Florida Power and Light, the regulated electric utility for almost all Floridians, has offered its customers an opportunity to help reduce carbon dioxide emissions. By signing up for the Sunshine Energy program, they can ensure that 1,000 kWh of electricity from cleaner sources than fossil fuels will be produced in Florida and other states, allegedly reducing the customer’s carbon emissions by 10,800 pounds per year, the amount the average car emits in 12,000 miles of driving.
Naturally, of course, all of FPL’s customers will want to do this. And those who really want to help cut carbon emissions will sign up for more Sunshine Energy. My last FPL bill, for instance, showed usage of 1800 kWh for the month. So I’ll sign up for 1800 kWh worth of Sunshine Energy and eliminate my carbon emissions from electricity.
There’s just one catch: Basic signup costs $9.75 per month.
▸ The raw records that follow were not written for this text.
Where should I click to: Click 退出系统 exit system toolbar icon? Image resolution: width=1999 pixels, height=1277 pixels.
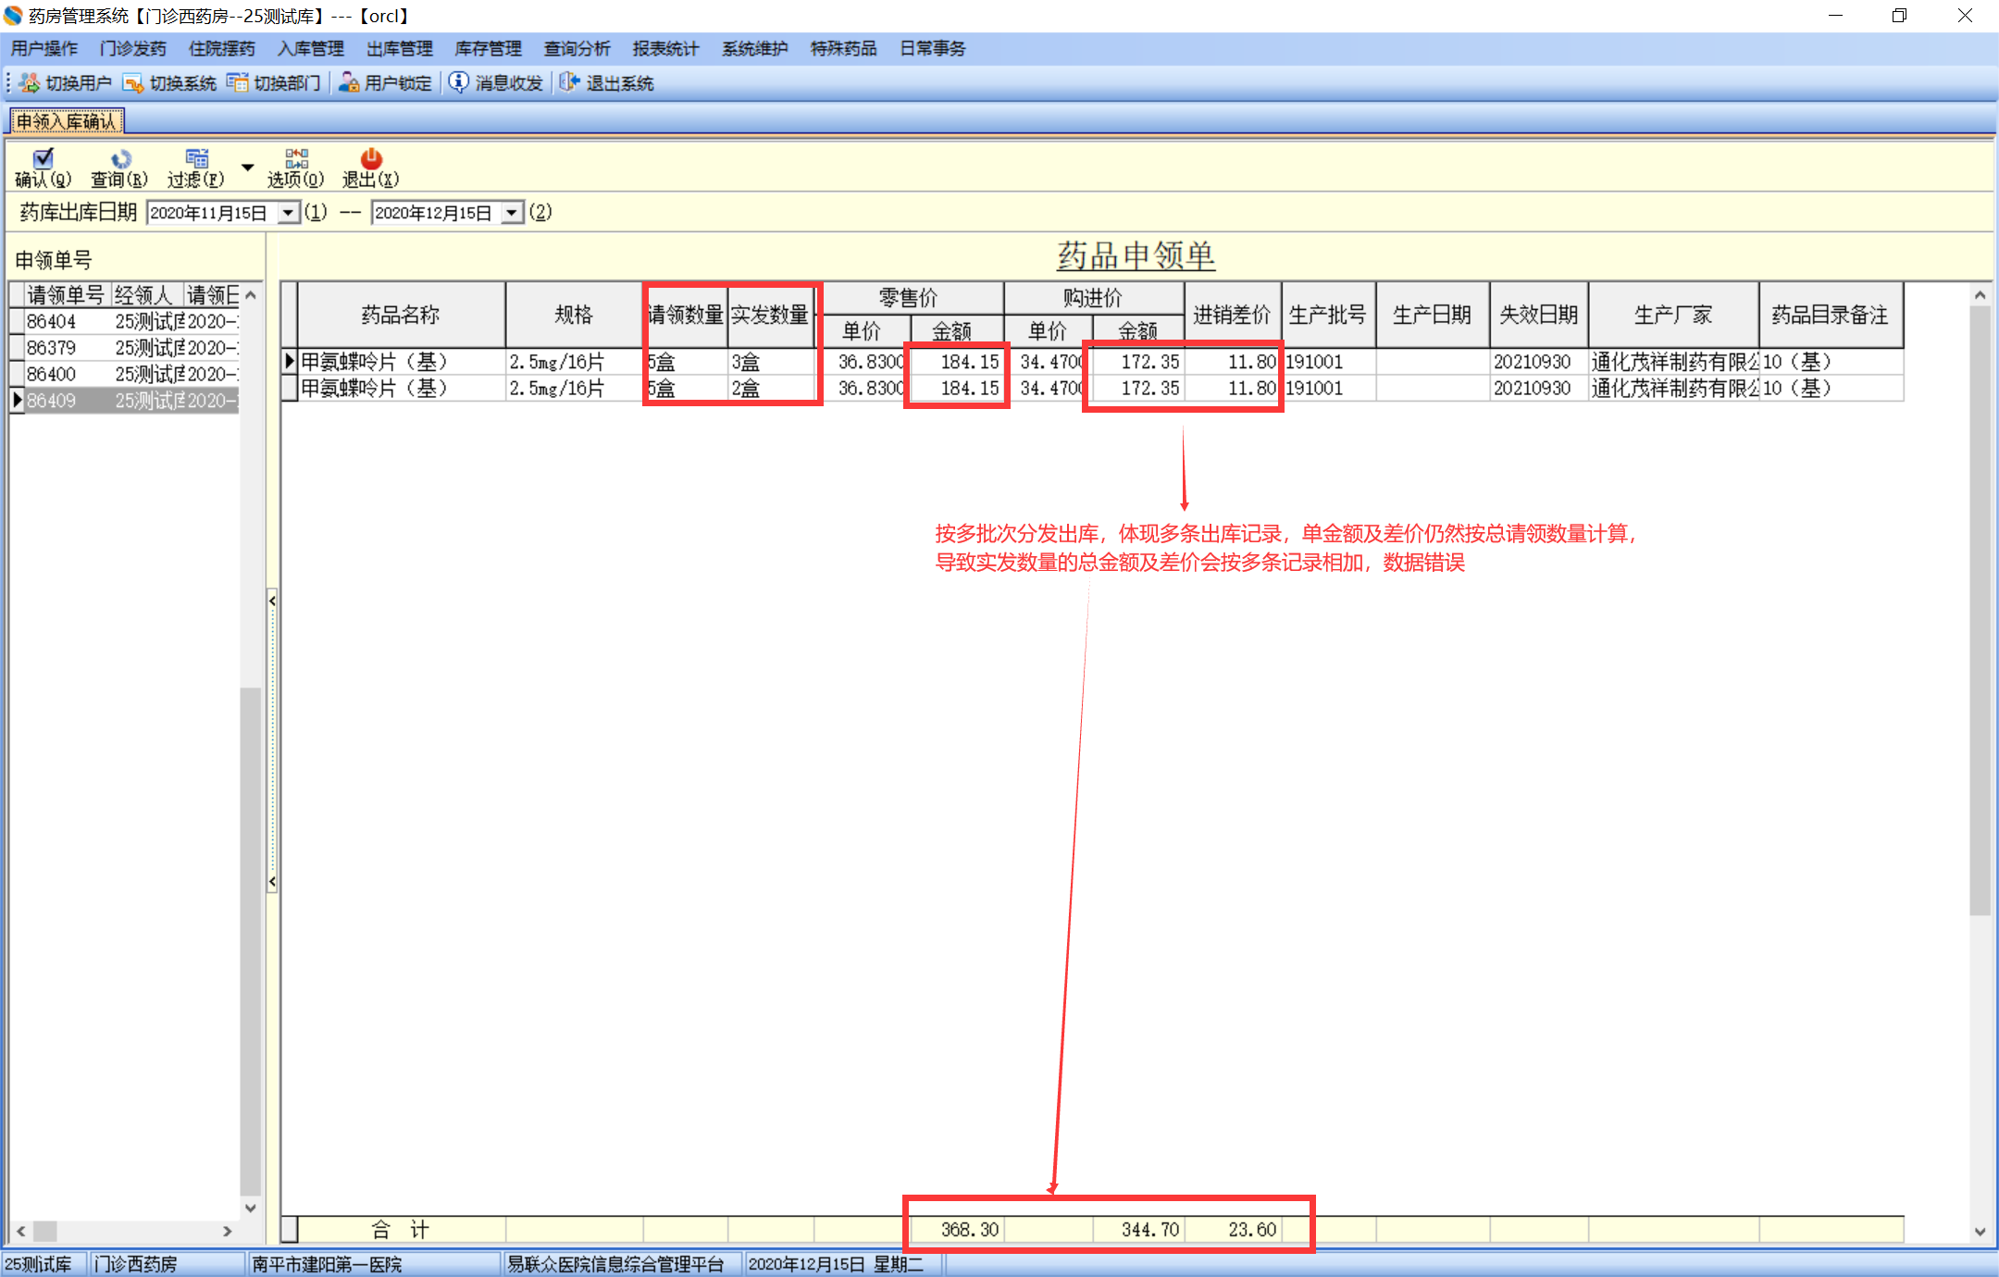point(569,83)
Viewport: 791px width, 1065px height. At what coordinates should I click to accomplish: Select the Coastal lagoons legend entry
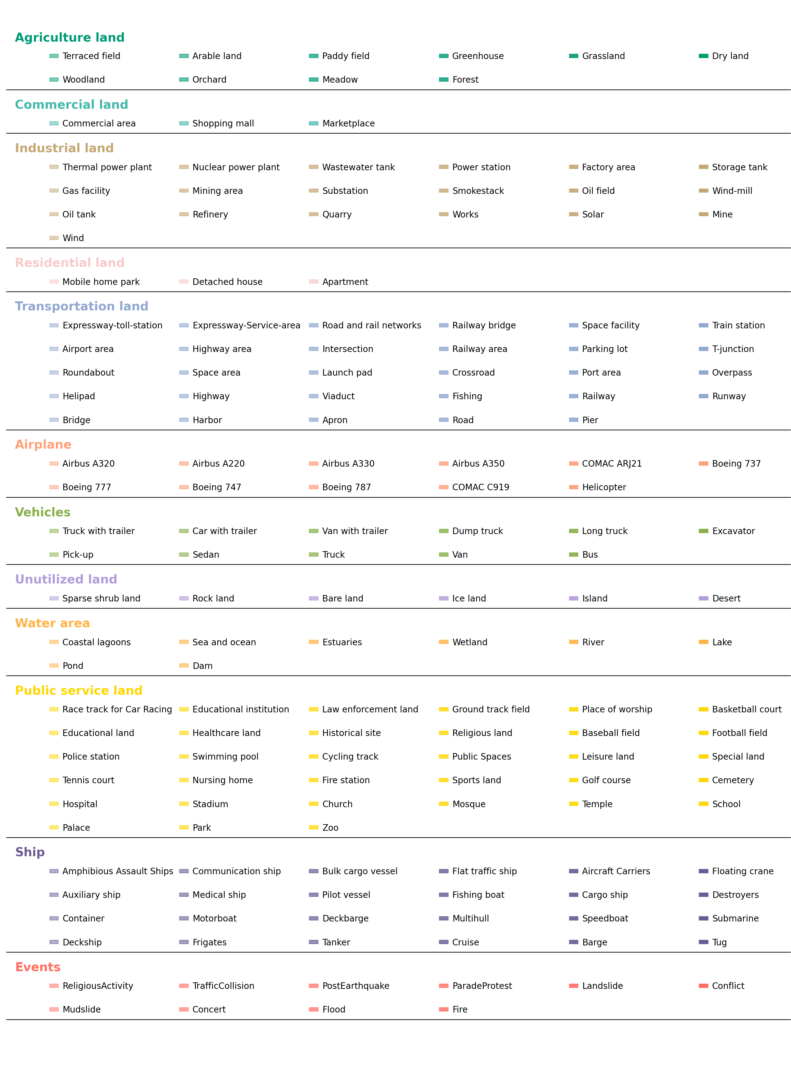tap(96, 642)
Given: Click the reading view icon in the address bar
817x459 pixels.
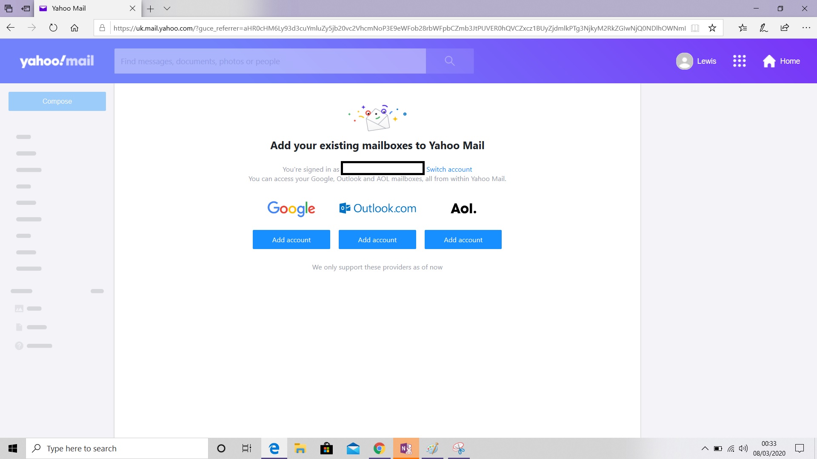Looking at the screenshot, I should [695, 27].
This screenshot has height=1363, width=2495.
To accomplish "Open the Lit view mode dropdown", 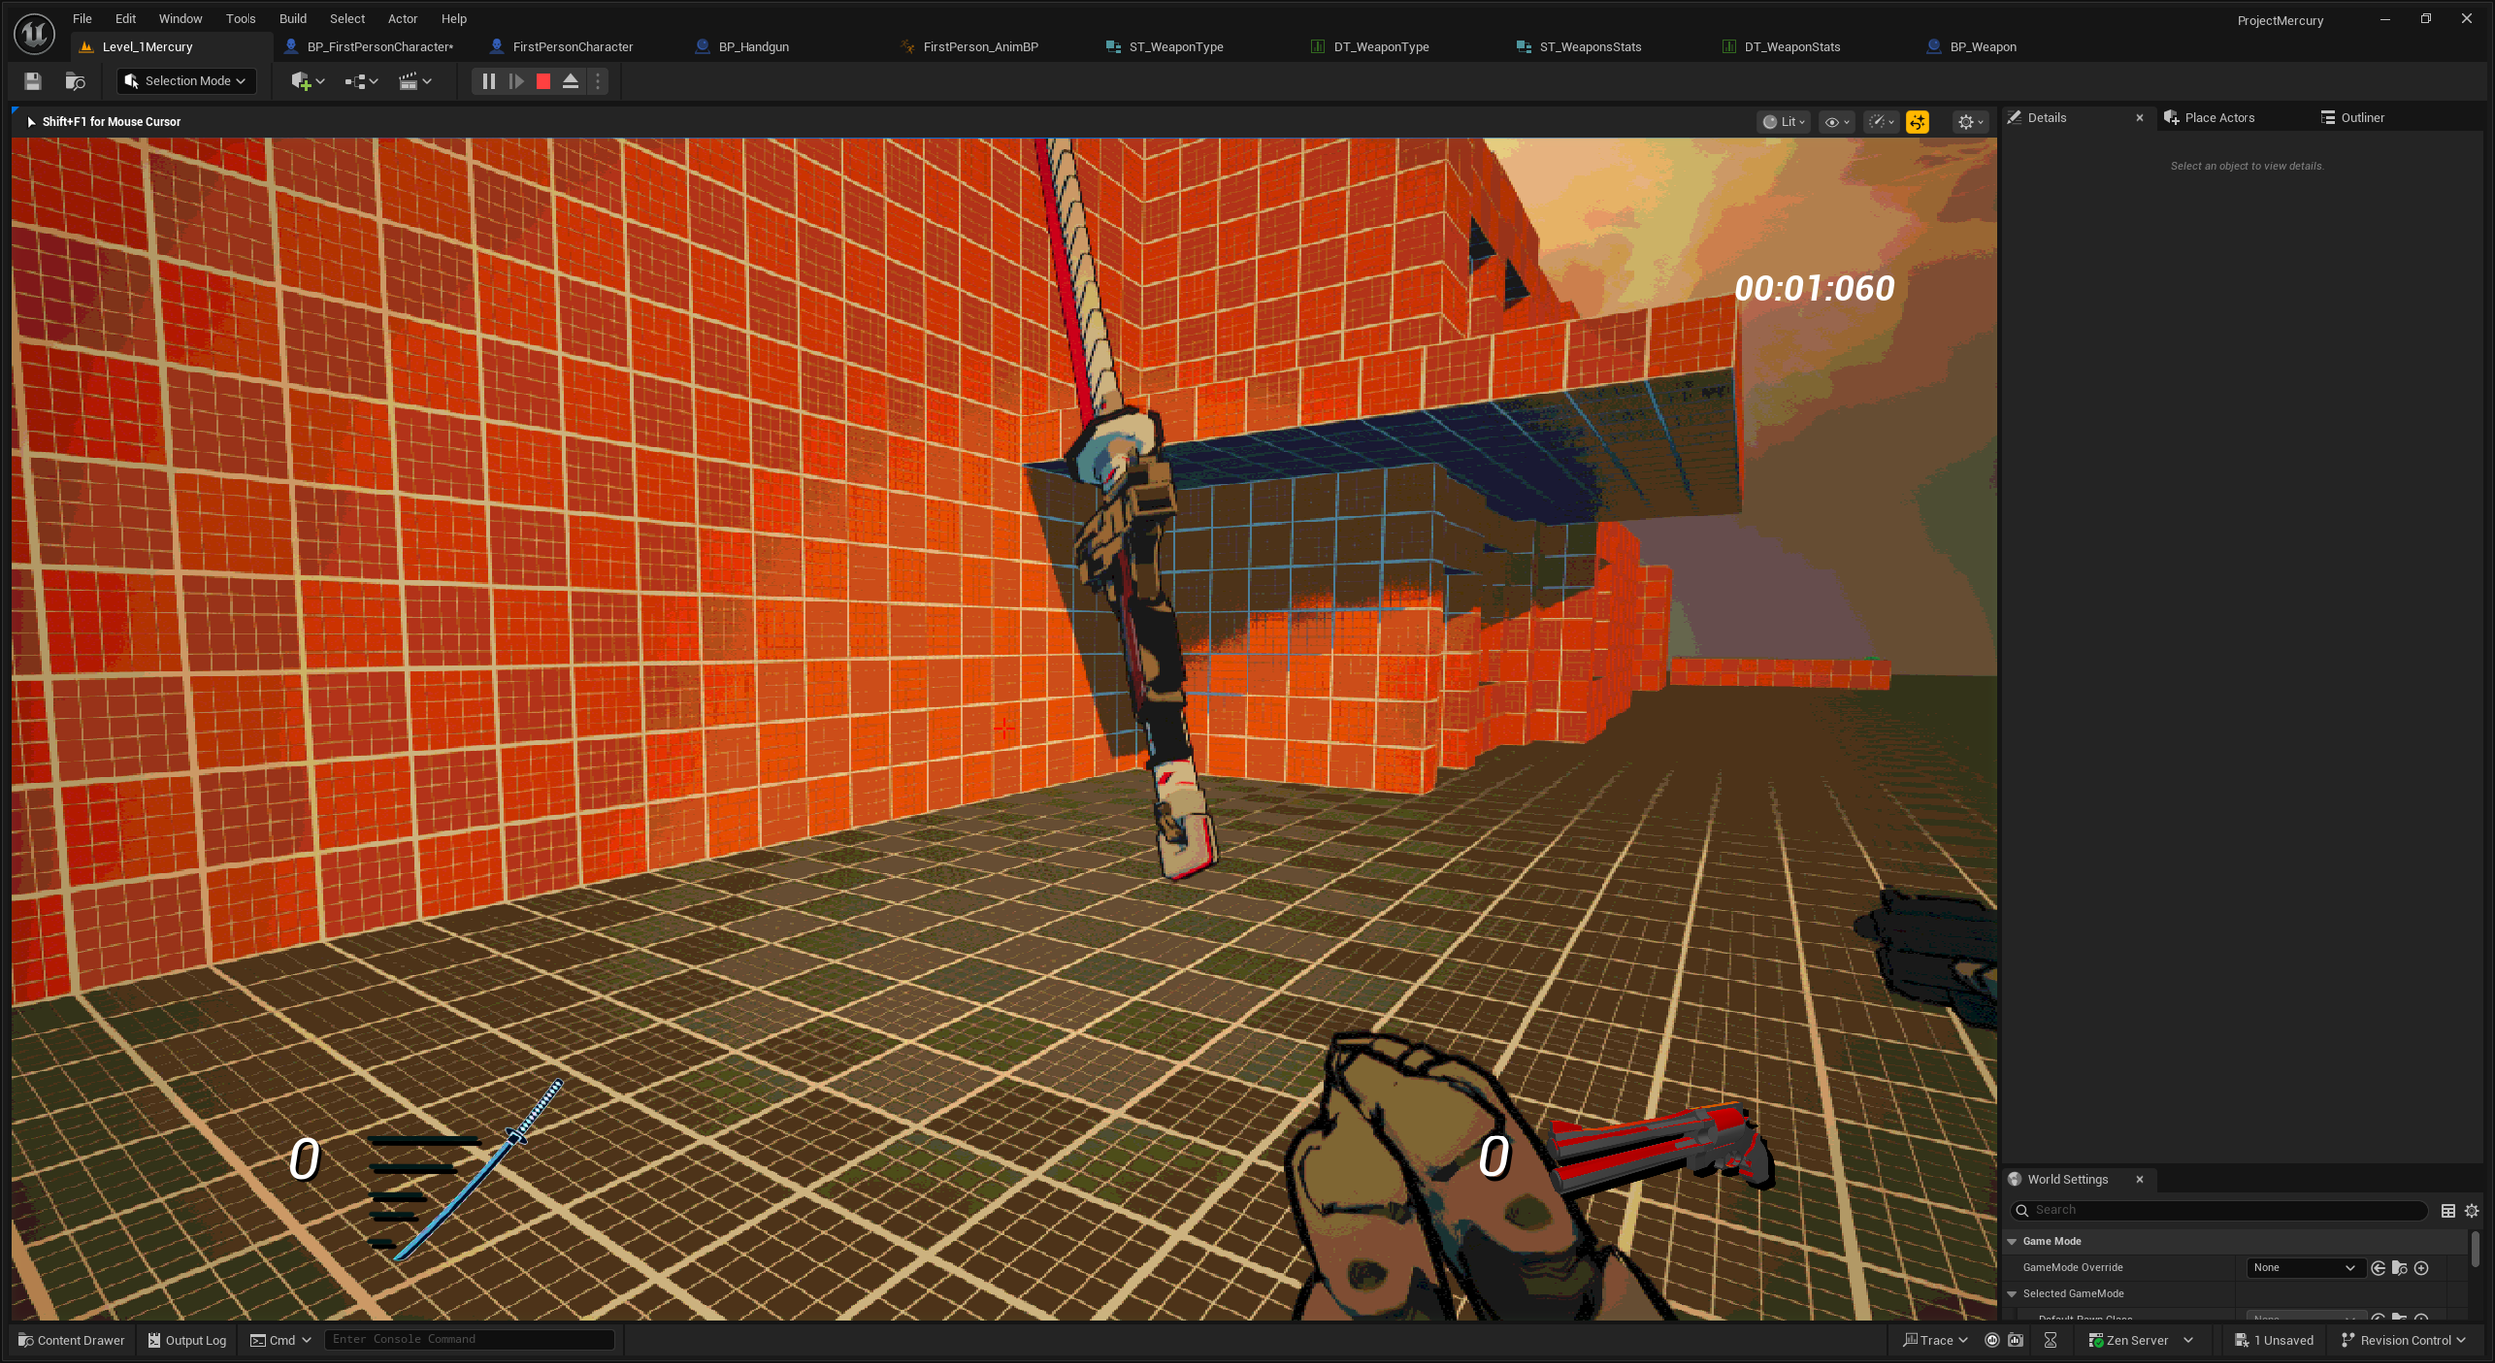I will [1783, 122].
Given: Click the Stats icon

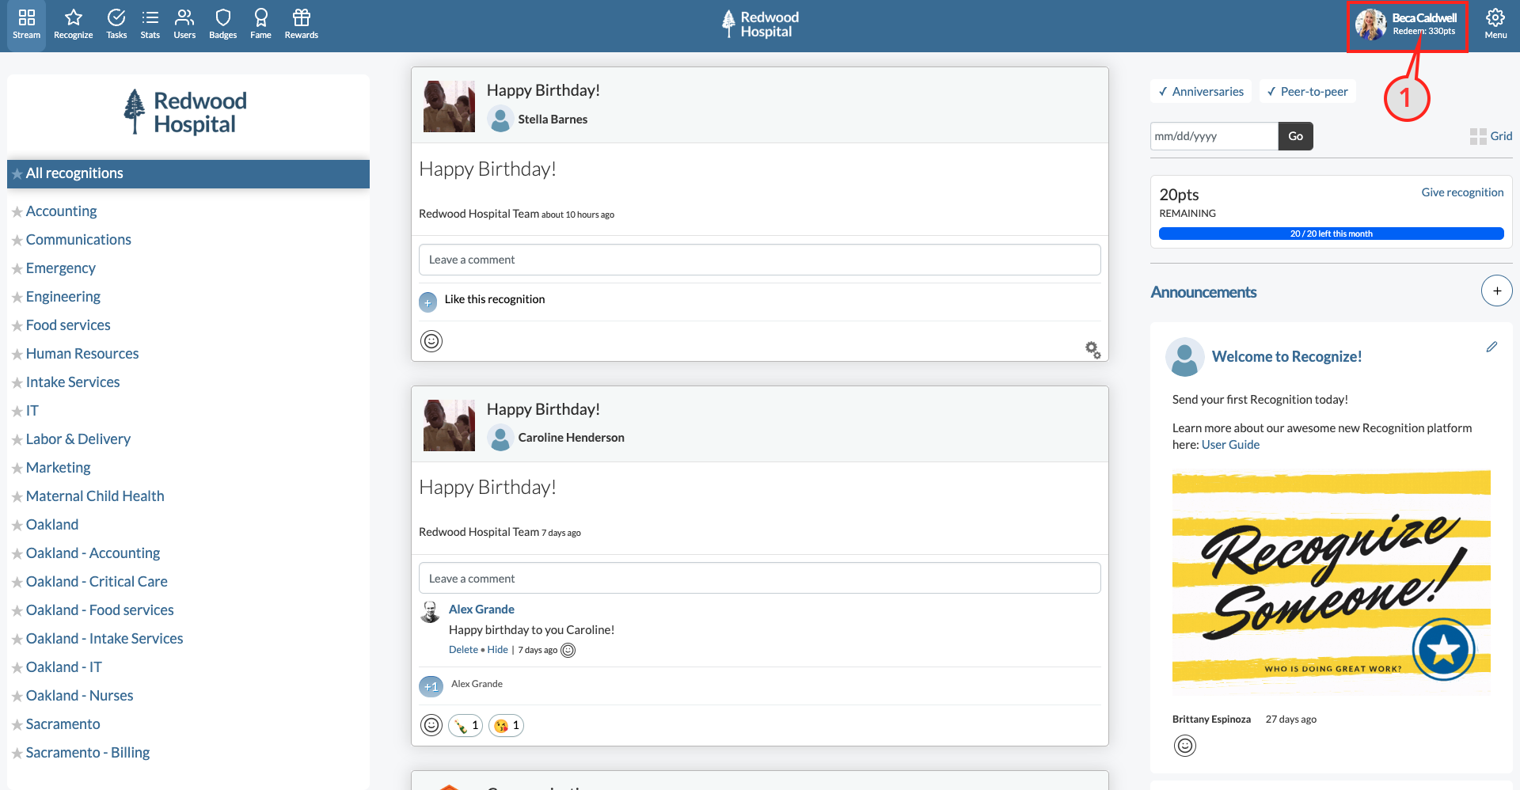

At that rate, offsetting my entire 1800 kWh would cost $17.55. And I get no additional electricity for it. That’s right. I voluntarily pay more to get the same amount of electricity.
If other uses of my money didn’t matter, and if I really thought reducing carbon emissions were somehow helpful rather than harmful by depriving plants of needed CO2, perhaps I’d sign up. There’s nothing wrong with a little altruism.
My point is different. That FPL would have to charge more for electricity from cleaner sources makes the very concrete point that those cleaner sources are not yet price competitive with traditional fuels.